Baseball and Soul Food

by user
March 30, 2024
in Food+Drink
Baseball and Soul Food

When baseball still ruled as the national pastime, Omaha showcased the game’s still prevalent but loosening black-white divide. In 1947, the year Jackie Robinson broke Major League Baseball’s color barrier, the barnstorming Omaha Rockets began to play. In an era when entire leagues and teams were drawn along racial lines, the all-black Rockets faced both segregated and integrated foes. A few Rockets went on to make history or gain fame. Most faded into obscurity.

Although the Rockets were not formally in the Negro National League, an association of teams made famous by Satchel Paige and Buck O’Neil, the Rockets were an independent semi-pro farm club of the league’s famous Kansas City Monarchs.

The Omaha team even trained with the Monarchs. Three former K.C. players— Horatius Saunders, Mack Massingale, and James “Cool Papa” Bell—variously managed the club.

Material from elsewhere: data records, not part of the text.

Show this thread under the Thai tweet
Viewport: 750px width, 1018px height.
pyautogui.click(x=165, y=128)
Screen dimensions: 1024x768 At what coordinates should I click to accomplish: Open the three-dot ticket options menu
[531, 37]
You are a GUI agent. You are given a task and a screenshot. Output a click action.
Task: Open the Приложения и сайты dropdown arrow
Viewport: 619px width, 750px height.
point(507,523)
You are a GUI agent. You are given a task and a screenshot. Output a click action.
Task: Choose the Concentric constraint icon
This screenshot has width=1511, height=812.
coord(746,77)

Donald Curry pays homage to this black baseball history at his Omaha Rockets Kanteen. The soul food eatery inside the Lake Point Building (at 24th and Lake streets) is packed with memorabilia relating to black ballplayers and teams. Dedicated menu items include Octavius Cato’s Jerked Turkey Taco, the Willie Mays Soul Wrap, and Birmingham Black Baron Sweet Potato Pie.

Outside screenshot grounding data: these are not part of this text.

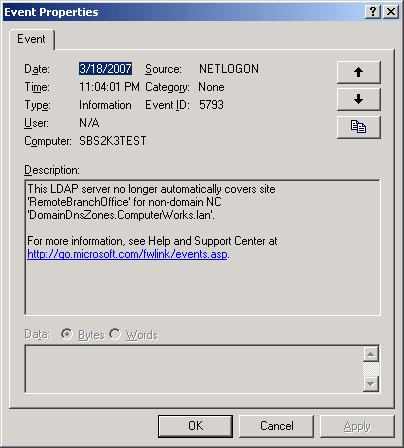
Task: Show the next event with down arrow
Action: (358, 99)
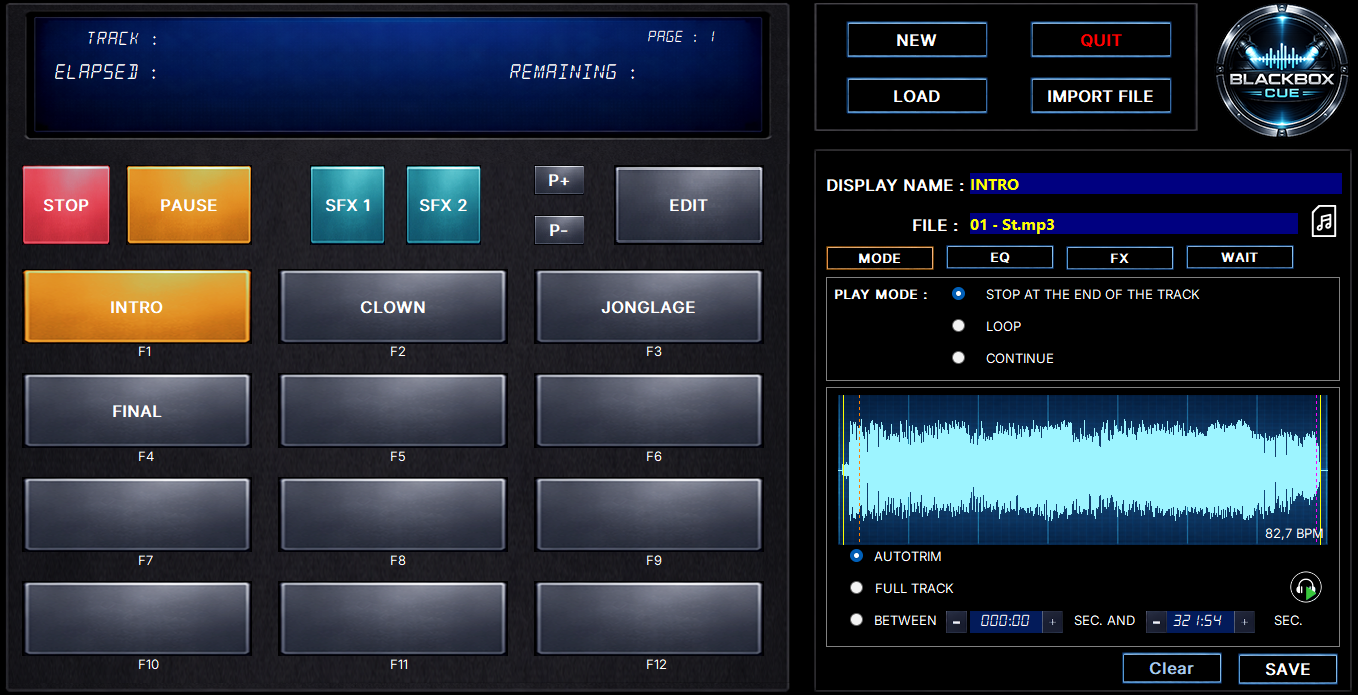Enable FULL TRACK trimming
1358x695 pixels.
[x=856, y=588]
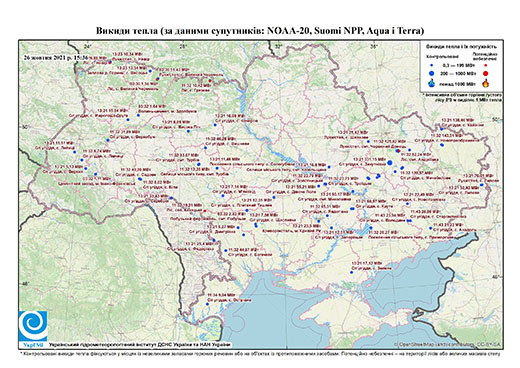Click the large blue heat marker near Закутнівка

click(390, 163)
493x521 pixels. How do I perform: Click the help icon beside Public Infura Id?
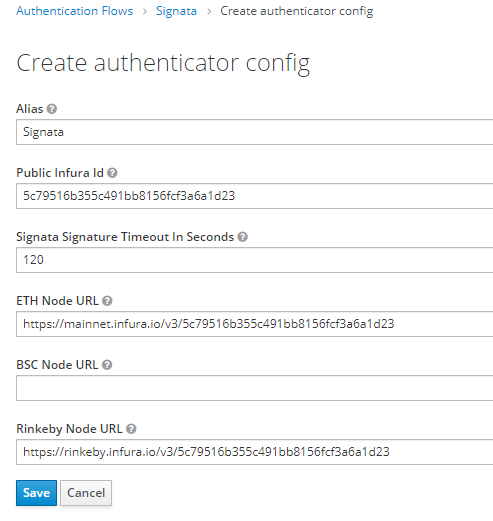[x=112, y=173]
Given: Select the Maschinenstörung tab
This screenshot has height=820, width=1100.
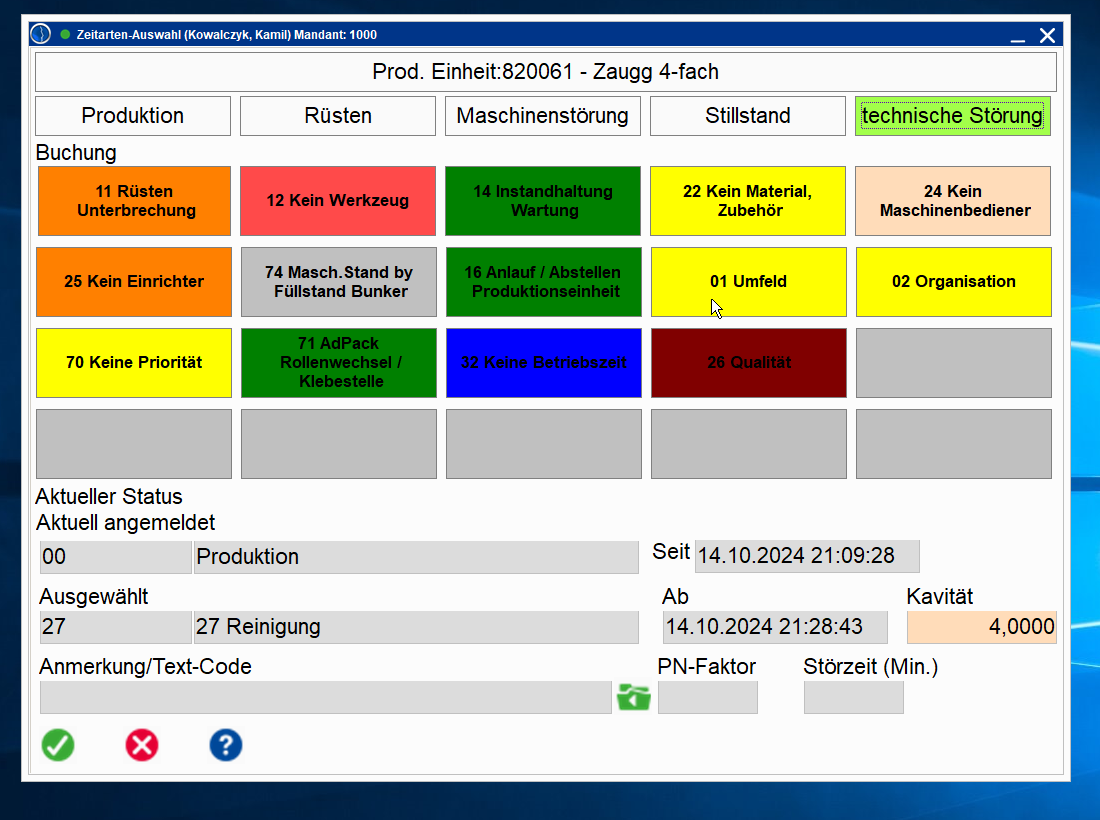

Curry’s Southern Pitch soul food truck features the same concept.

The Omaha native operated similar-themed food businesses in Chicago, where he befriended ex-Negro Leaguers. One, Alvin Spearman, informed him of the Rockets. Curry knew Omaha was a stomping ground for the Monarchs. Learning that the city fielded a black team, which enjoyed close currency with the Monarchs, sweetened the pot and provided his current establishment’s name.

Curry says he’s created “a living memorial” to black owners, managers, and players in admiration of “their fortitude” pursuing professional baseball careers despite lacking the talent or opportunity to play higher-level organized ball. He likes the lessons imparted.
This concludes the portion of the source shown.